_TASK INPUT_
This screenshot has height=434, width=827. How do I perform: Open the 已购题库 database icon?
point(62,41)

--

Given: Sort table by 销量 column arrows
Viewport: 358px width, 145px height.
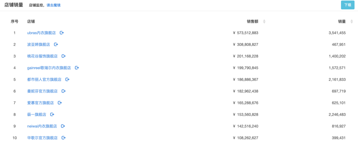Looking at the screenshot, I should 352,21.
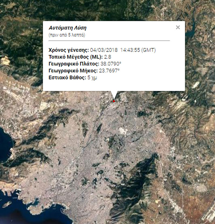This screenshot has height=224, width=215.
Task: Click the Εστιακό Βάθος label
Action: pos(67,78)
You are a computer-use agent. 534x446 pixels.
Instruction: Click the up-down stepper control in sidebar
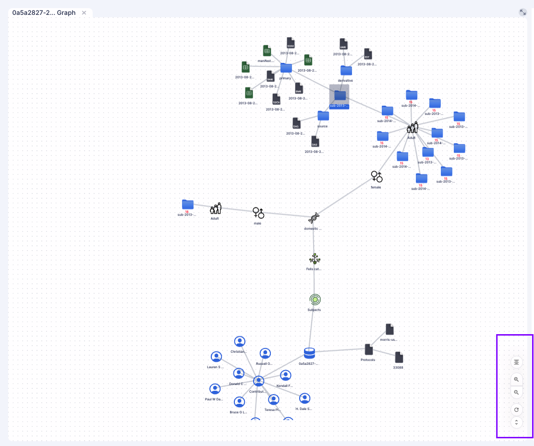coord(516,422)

_STATED PROBLEM_
Copy the lines verbatim, starting with the line containing "Given: Sort table by 销量 column arrows" and going on through the line containing "Action: pos(67,78)", both included. Omit the pictures from your answer.

_COMPLETED EXERCISE_
Given: Sort table by 销量 column arrows
Viewport: 358px width, 145px height.
Looking at the screenshot, I should 352,21.
This screenshot has height=224, width=215.
Task: Click the Εστιακό Βάθος label
Action: pos(67,78)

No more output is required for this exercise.